### What the task asks
Rewrite the paragraph of the selfie exhibit interview below that begins "We encounter many artists" as a short bulleted list, keeping its main facts.

### Text block

Segment Open

How did you commission the artists to participate in the exhibit?
We encounter many artists who work online in new media as curators and online journalists. The Internet also made it easy to find the work of artists we like in the UK and Europe. Since these artists are already at home working digitally, many of them have encountered the selfie format and created their own spins on it already. Selfies often get a bad rap, but this project puts them in the context of video art in the contemporary art world.
The full title of Jayson Musson’s piece in the show is: The Inherent Problematics of a Technology-Based Portraiture Method Eclipsing the Role of the Subject, Who, Really is No Longer the Subject at All. Rather the Technology Itself is, so Please Don't Be Taking No Selfies With a Fucking Windows Phone. That Shit is Deplorable Son. That pretty much says it all.
So what do you think defines the concept of a selfie?
A selfie is a modern self-portrait. The medium is as old as art history -- starting in the 15th century, everyone from Albrecht Durer to Rembrandt and Vincent van Gogh created selfies in the form of painted self-portraits.

Segment Closed

### Excerpted data
Segment Open

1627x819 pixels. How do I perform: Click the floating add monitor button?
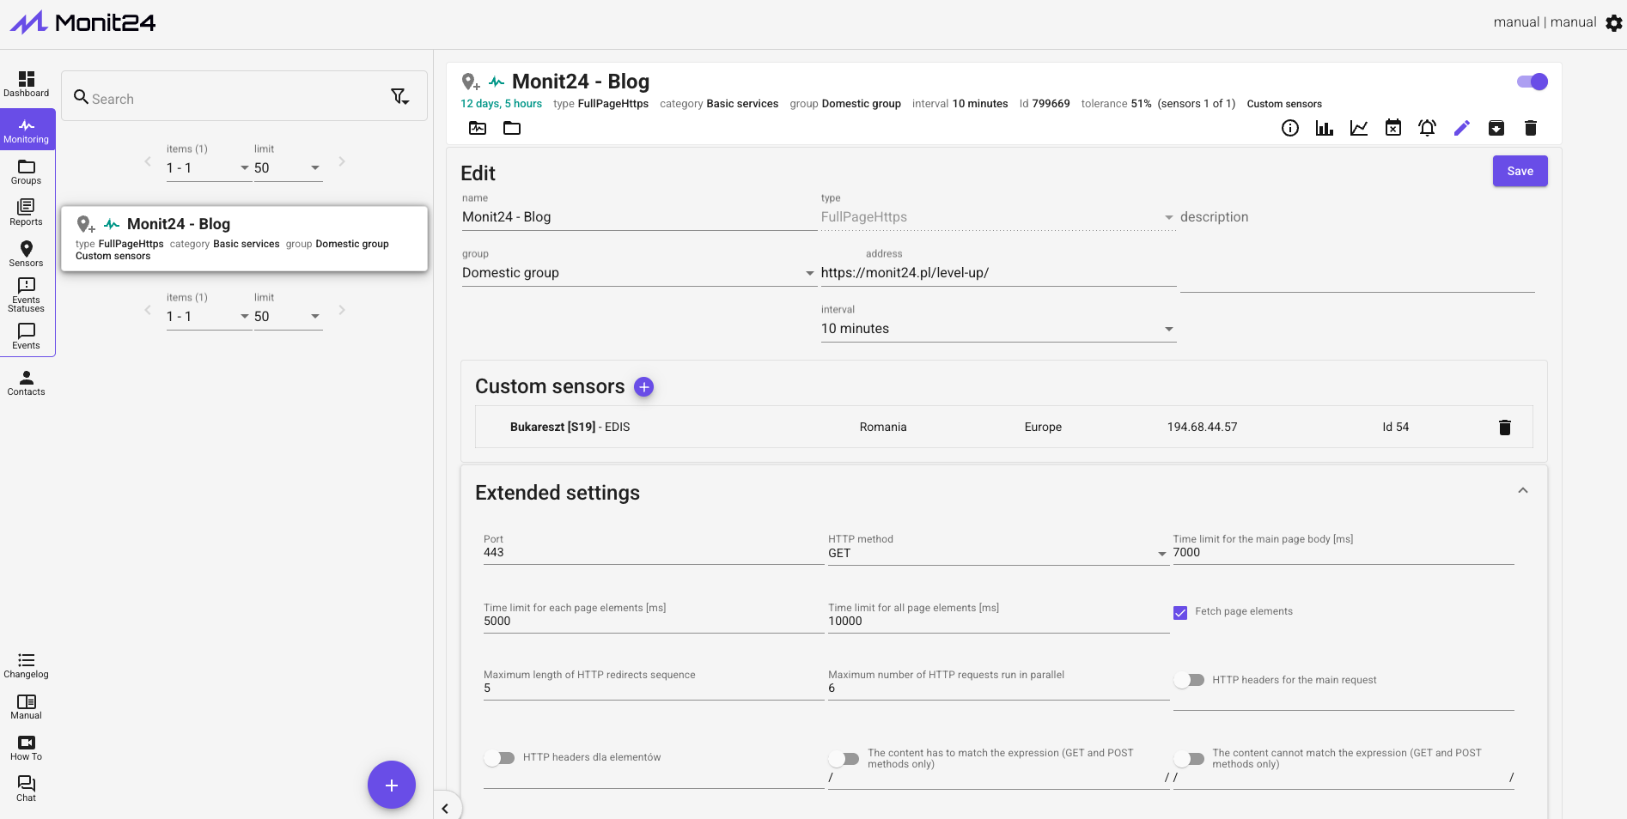391,785
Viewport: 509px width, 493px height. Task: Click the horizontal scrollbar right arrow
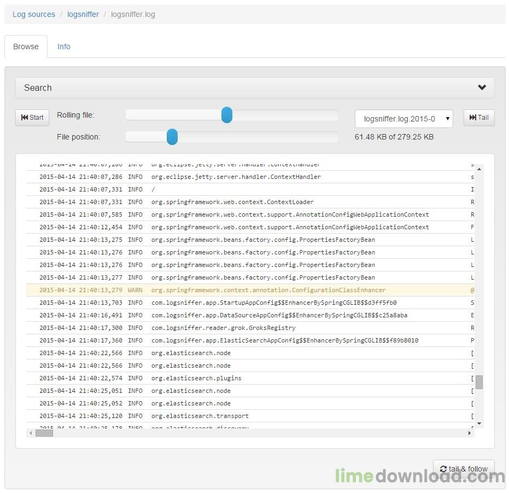coord(470,433)
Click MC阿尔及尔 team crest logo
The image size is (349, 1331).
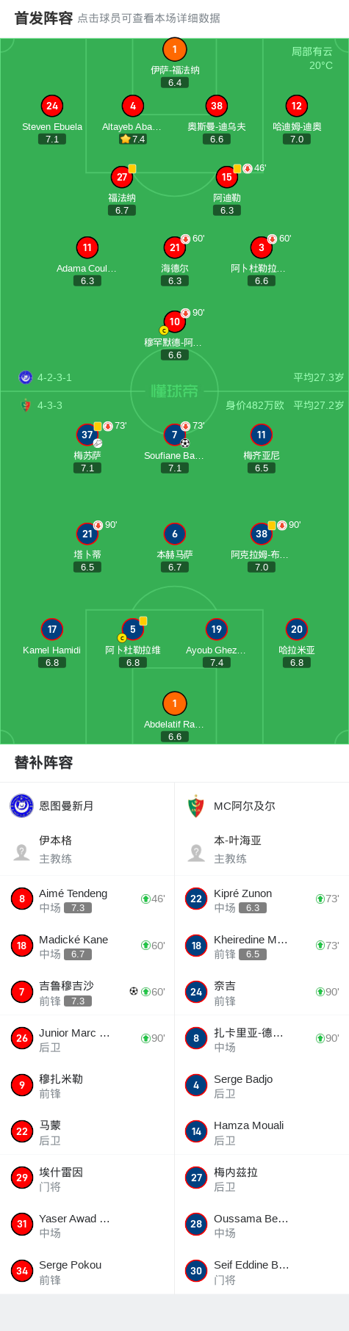point(196,805)
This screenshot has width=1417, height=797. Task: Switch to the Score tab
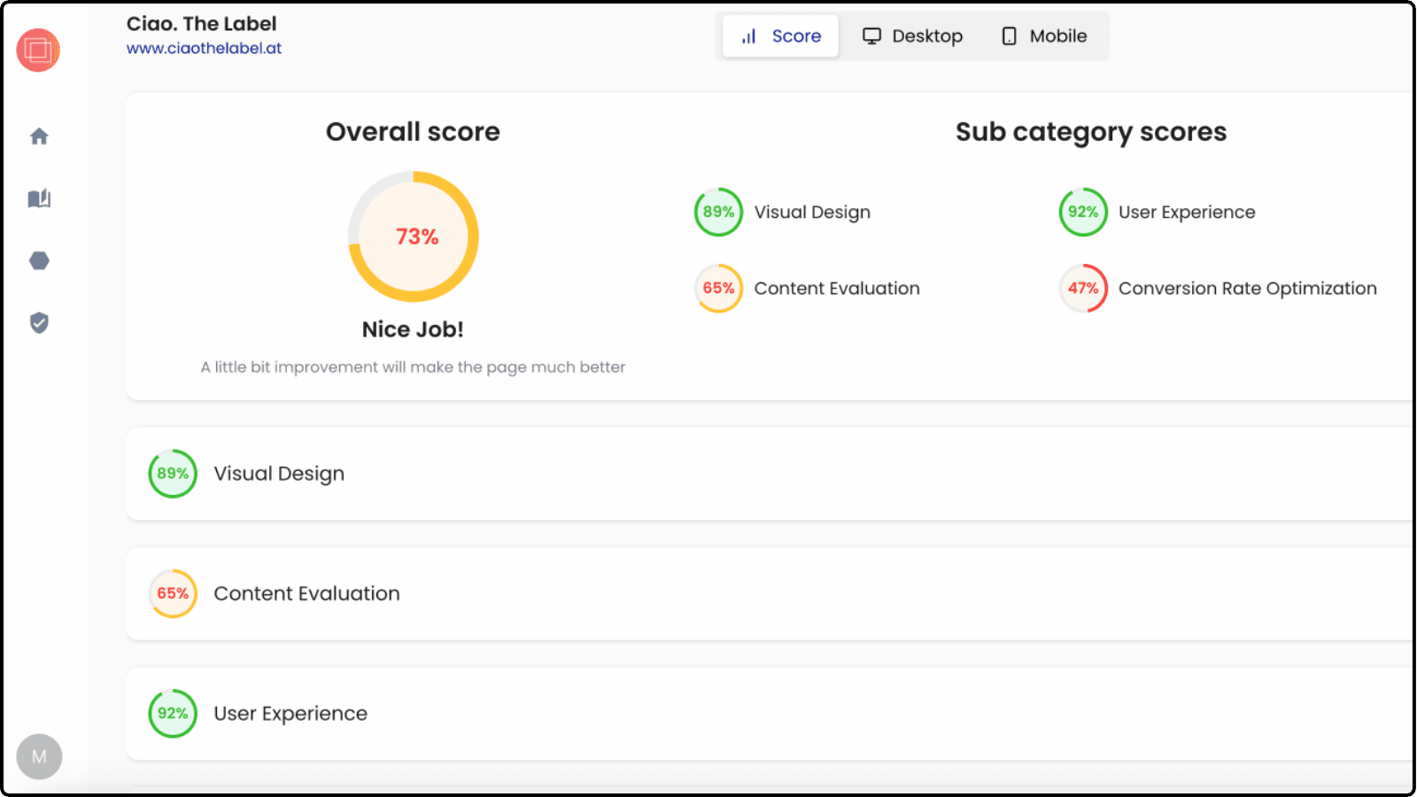[x=780, y=36]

Segment Closed

### Response to this exercise
- They encounter many artists working online in new media as curators and online journalists.
- The Internet made it easy to find the work of artists they like in the UK and Europe.
- These artists already work digitally, so many had already encountered the selfie format and made their own spins on it.
- Selfies often get a bad rap, but the project places them in the context of video art in the contemporary art world.